AIM OF THE TASK
Take each line below that has "handle" and copy it.

RECORDS
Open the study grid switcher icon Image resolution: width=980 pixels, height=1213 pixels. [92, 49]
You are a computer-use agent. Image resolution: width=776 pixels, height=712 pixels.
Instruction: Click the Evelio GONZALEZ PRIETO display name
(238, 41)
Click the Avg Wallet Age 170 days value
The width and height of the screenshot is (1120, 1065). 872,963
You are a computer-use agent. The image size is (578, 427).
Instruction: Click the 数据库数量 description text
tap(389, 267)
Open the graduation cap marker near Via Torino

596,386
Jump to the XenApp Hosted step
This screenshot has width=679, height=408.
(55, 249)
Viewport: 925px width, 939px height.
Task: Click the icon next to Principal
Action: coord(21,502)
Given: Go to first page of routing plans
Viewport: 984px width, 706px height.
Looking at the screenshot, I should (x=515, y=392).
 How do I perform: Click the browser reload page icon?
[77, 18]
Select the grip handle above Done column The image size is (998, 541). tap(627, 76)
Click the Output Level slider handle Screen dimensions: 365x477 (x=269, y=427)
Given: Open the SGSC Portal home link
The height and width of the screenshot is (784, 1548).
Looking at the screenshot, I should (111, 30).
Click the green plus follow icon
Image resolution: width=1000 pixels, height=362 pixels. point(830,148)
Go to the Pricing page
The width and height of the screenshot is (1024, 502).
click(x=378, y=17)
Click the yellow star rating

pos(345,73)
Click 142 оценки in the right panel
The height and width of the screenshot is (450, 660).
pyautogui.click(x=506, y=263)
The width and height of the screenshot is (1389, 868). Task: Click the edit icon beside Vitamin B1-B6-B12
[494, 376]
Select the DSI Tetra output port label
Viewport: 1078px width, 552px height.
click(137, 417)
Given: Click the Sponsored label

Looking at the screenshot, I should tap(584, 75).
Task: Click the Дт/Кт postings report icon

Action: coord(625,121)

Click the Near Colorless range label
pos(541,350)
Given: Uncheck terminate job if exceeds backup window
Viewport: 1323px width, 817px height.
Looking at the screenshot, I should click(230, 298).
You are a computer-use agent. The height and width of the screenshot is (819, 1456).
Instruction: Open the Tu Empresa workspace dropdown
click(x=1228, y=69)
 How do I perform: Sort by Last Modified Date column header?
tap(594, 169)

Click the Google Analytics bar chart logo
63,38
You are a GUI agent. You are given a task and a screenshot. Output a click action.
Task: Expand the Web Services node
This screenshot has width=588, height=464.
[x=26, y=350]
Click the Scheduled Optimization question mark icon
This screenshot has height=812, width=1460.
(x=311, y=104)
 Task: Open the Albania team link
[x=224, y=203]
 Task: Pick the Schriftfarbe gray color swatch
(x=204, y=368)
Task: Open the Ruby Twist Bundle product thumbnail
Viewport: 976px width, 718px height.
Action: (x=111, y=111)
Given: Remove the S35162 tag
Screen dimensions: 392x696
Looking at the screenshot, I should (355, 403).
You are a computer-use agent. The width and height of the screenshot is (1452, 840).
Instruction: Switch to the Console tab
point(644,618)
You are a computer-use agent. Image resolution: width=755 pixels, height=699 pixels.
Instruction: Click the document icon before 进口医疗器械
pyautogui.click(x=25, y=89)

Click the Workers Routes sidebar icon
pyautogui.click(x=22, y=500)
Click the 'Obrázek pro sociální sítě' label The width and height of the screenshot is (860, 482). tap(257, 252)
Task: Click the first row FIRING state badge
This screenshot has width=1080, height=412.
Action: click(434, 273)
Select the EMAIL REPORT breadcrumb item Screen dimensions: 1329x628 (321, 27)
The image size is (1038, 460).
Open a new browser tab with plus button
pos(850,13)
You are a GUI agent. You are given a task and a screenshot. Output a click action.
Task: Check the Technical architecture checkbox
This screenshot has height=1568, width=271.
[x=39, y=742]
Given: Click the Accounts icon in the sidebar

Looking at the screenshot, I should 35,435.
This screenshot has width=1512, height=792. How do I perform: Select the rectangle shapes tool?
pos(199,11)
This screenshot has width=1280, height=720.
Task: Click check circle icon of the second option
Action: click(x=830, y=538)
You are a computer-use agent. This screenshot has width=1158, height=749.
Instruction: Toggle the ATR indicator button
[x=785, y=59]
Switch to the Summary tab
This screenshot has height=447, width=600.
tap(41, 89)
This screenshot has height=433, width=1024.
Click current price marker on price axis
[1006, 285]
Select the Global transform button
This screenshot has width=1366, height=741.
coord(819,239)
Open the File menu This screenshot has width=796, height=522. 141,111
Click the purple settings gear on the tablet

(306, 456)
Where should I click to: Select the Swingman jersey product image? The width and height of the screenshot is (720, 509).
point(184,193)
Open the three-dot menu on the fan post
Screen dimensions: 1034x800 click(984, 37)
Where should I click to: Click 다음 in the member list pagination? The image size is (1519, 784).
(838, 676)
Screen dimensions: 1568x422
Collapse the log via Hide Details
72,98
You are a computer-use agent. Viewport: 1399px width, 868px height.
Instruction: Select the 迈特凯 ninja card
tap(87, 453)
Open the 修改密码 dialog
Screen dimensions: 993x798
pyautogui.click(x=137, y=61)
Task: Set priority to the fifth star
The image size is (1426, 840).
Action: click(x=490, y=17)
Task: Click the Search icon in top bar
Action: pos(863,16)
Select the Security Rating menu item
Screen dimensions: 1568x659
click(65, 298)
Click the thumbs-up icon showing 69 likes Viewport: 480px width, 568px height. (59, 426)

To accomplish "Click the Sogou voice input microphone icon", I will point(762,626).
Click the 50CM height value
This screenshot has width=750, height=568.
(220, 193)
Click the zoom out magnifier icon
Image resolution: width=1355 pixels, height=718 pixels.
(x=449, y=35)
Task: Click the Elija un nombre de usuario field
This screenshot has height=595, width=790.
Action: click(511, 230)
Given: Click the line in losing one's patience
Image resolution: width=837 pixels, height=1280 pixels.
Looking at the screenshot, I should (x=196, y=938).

EXERCISE ANSWER
Select the grip handle above Done column The image size is (998, 541). tap(627, 76)
Click the Output Level slider handle Screen dimensions: 365x477 (x=269, y=427)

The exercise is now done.